Y entonces, ¿por qué Mafalda es tan poco de aquí y tanto de todas partes? ¿Por qué nunca entre las tiras un Cerro de La Gloria, una ancha avenida arbolada, ni una montañita? "Es muy sencillo -me dijo lleno de paciencia, hace una década-, cuando yo hice Mafalda vivía en San Telmo, Buenos Aires, y más o menos copié la geografía del barrio en que yo vivía. Las empalizadas de los baldíos, con las plantitas que crecen en las cornisas, los adoquines... La acequia, por ejemplo, no es algo muy conocido fuera del ámbito de Cuyo. Cuando llegué a Buenos Aires, entre otras cosas, me tuve que adaptar a una manera de escribir que no era la mía y tuve que dibujar también cosas que no eran familiares para mí. Fue todo un trabajo. Pero me pasó hasta en la vida cotidiana. Para mí ya no era 'aliñar la ensalada', sino prepararla; no era 'canilla', sino surtidor".
Y aclaró: si Mafalda no lucía como mendocina, ¡tampoco como porteña!: "Porque yo siempre fui un argentino atípico. El barrio en el que yo me crié era muy especial; era como si me hubiera criado en el Mediterráneo. Mis padres y mis tíos eran todos andaluces, el carnicero era español, el verdulero era italiano, además pasaban sirio libaneses vendiendo cosas... Mi contacto con la Argentina empezó recién cuando yo ingresé en la escuela primaria. Y claro, nunca fui un argentino de manual, de tomar mate, de hacer asados, de bailar tango. Los problemas que he tratado de pintar siempre fueron universales. Además, mi infancia fue muy influenciada por la Segunda Guerra Mundial. Recuerdo que en la primera página del diario Los Andes siempre estaba la guerra, con todos los mapas y los combates. Luego estuve en una escuela primaria fantástica (Guillermo G. Cano, de Guaymallén), donde tenía que dibujar mapas de todo el planeta, y todos los ríos. Cosas que ya no se estudian. ¿Qué saben los chicos hoy dónde queda Gibraltar? Yo lo tuve que estudiar".
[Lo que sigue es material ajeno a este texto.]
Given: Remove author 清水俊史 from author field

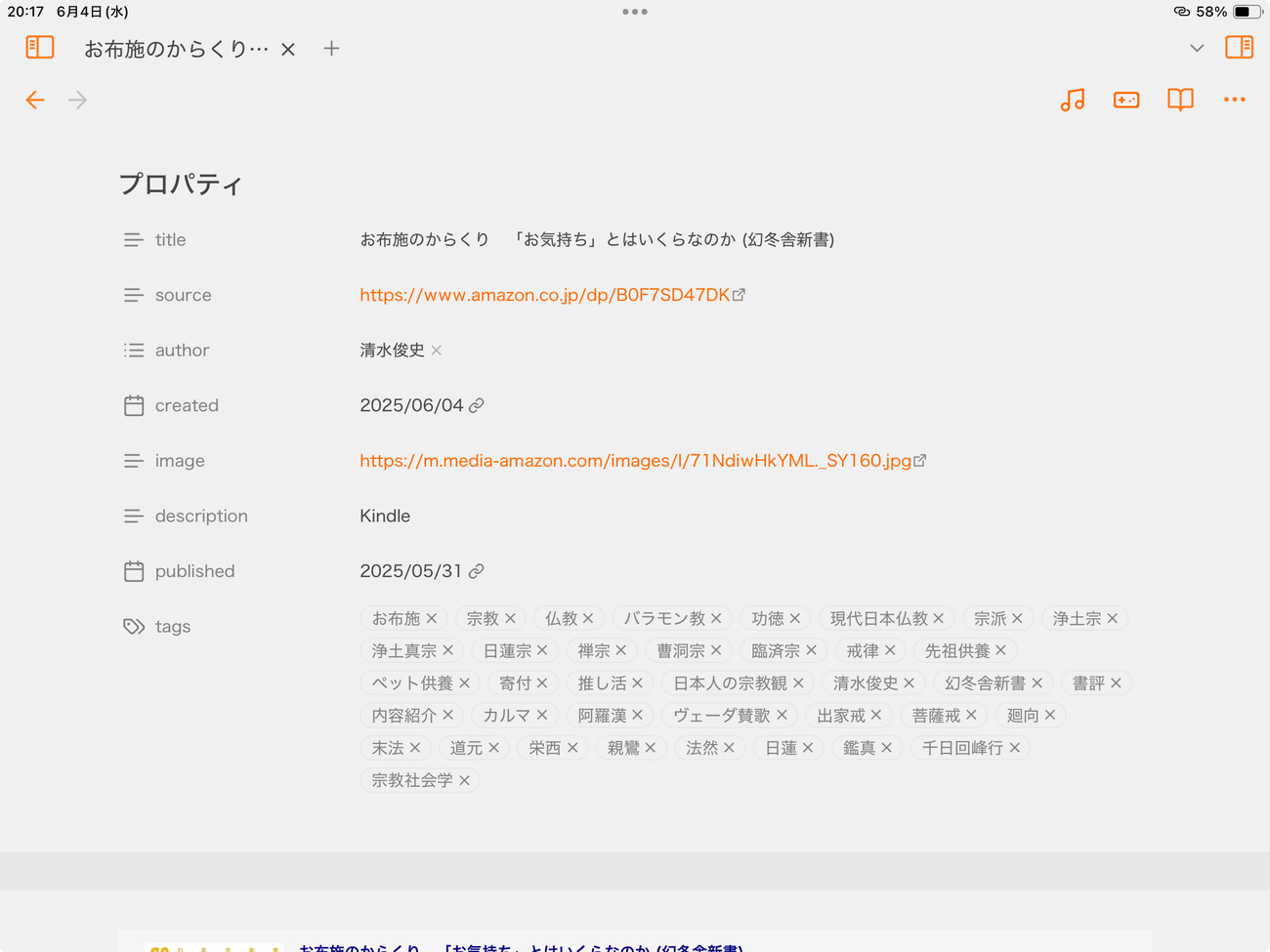Looking at the screenshot, I should point(437,351).
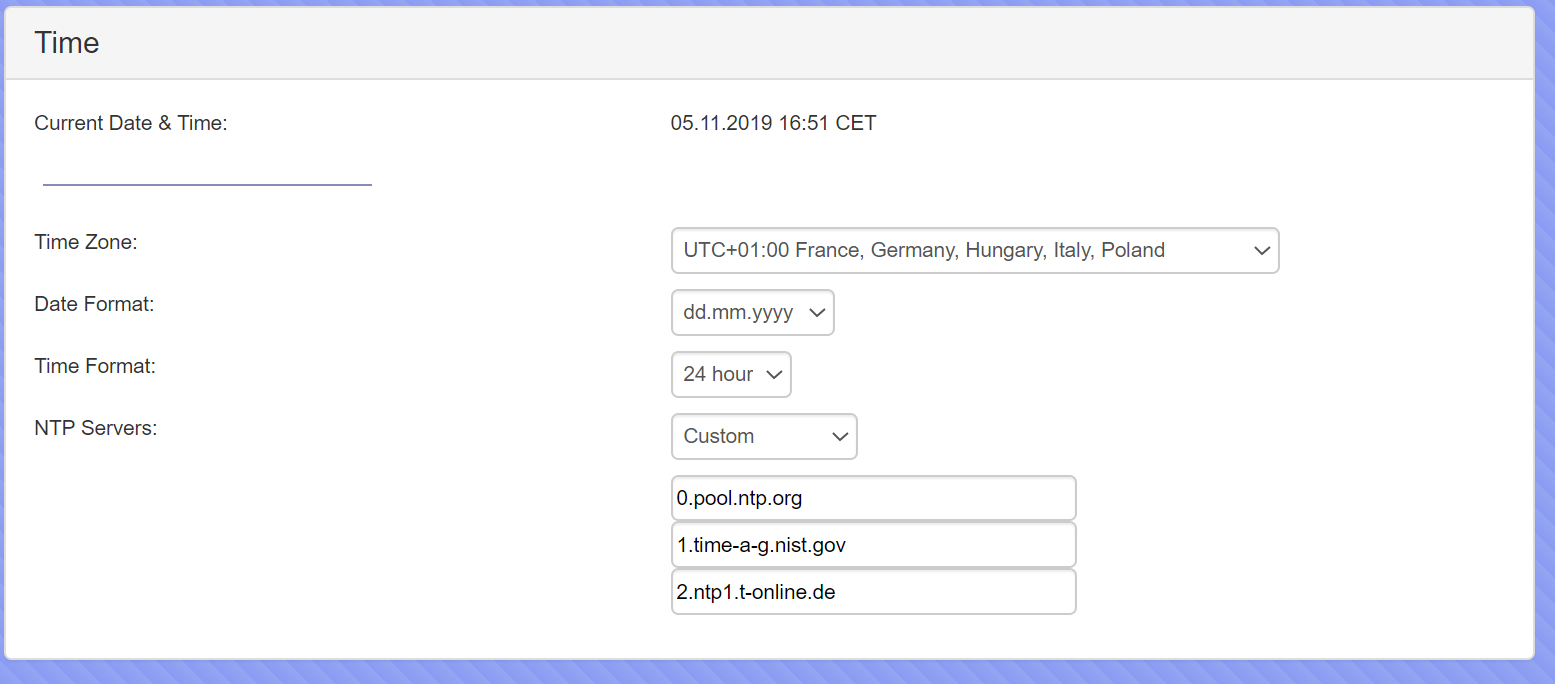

Diez años después de aquella charla, con problemas de salud, Quino decidió volver a sus pagos, cerca de su familia; vive entre nosotros desde noviembre de 2017. Esta semana fue homenajeado con la inauguración en la Arístides de un paseo que incluye estatuas de Mafalda, Susanita y Manolito. Es bueno sentir que, un poco, las cosas vuelven a estar en su lugar. Que la vida puede cerrar algunos círculos, y que nosotros, los mendocinos, los descreídos, los hoscos, los olvidadizos, podamos arropar más a aquellos de los nuestros que supieron conquistar el mundo.
Porque Quino, como tantos otros, nunca dejó de ser mendocino; simplemente se volvió universal.